I am going to need to talk to someone special soon to process this
I am super smart, I think anyway. I heard the pastors message. The alcohol, that’s nothing really. A minor life adjustment but small sacrifice when you think about the big picture. My career? This is a different story. That number I gave you special, that gift. Double that number and add 5k. Y’all want be to quit my job and give up my salary. Sacrifice my 6% bonus every year and my 3% raise every year. Give up my five weeks paid vacation every year and freedom to set my own schedule. My ability to work remotely from home and nine years invested into the company. Health insurance and 401k contributions. My comfort for character! To do what? To do what? Jesus and I are still new friends. I don’t know that I am mature enough to teach Jesus to people. I am still a little bit of a Heathen, I don’t pray every day and I have flunked out of Bible study 3 times now.
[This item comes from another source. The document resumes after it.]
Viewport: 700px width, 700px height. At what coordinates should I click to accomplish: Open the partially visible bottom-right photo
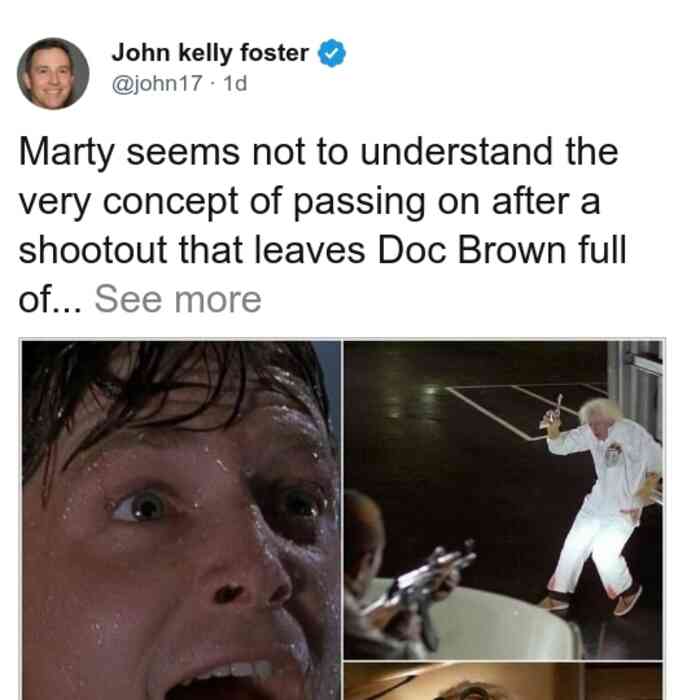[503, 681]
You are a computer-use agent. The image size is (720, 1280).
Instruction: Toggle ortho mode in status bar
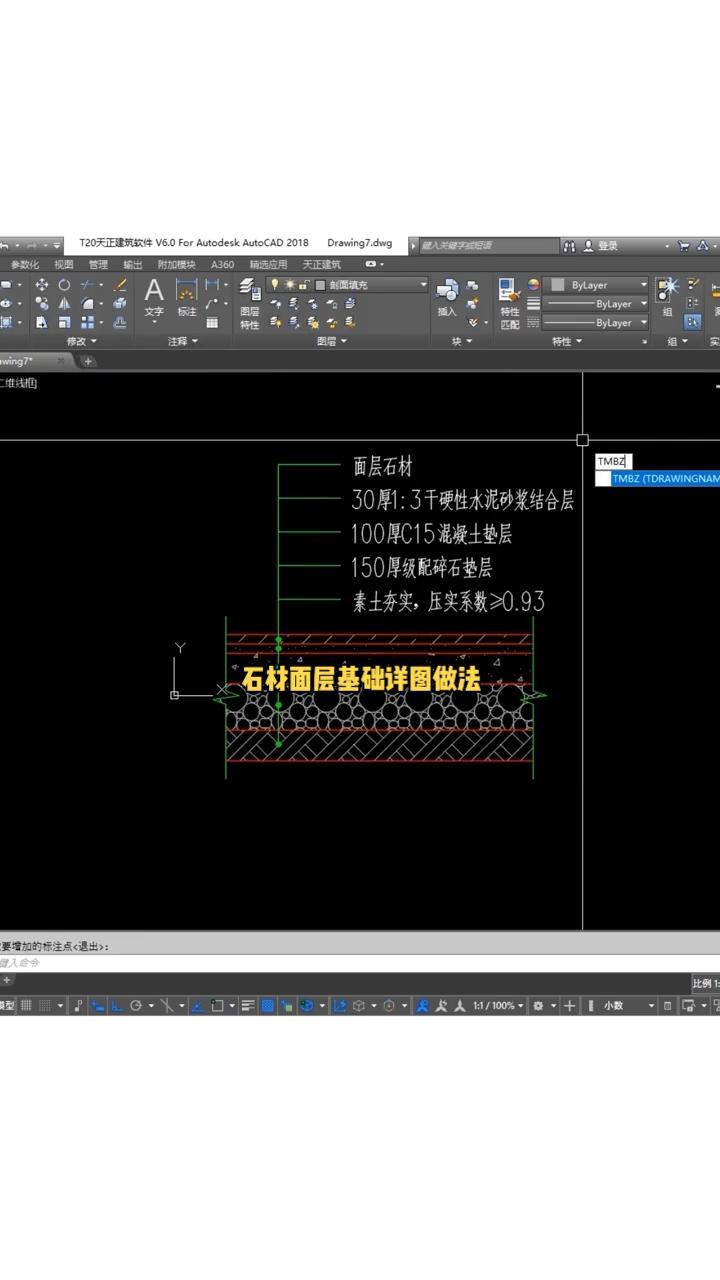[x=116, y=1006]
I paid $20 for someone to paint my toenails the other day. Why? Because I can. Because I have a job and I like my toes to look cute. It is not the same when I do it myself. Can I still do that? Are you gonna pay for that? I am scheduling a massage, my neck hurts. It hurts because all of you. Are you gonna pay for that too? We are going to have to talk about this. That is gonna be a challenge, I am comfortable with my freedom and independence and safety in taking care of myself. Y’all want me to submit and sacrifice this? This is what I think I heard. I don’t know who the crazy ones are anymore.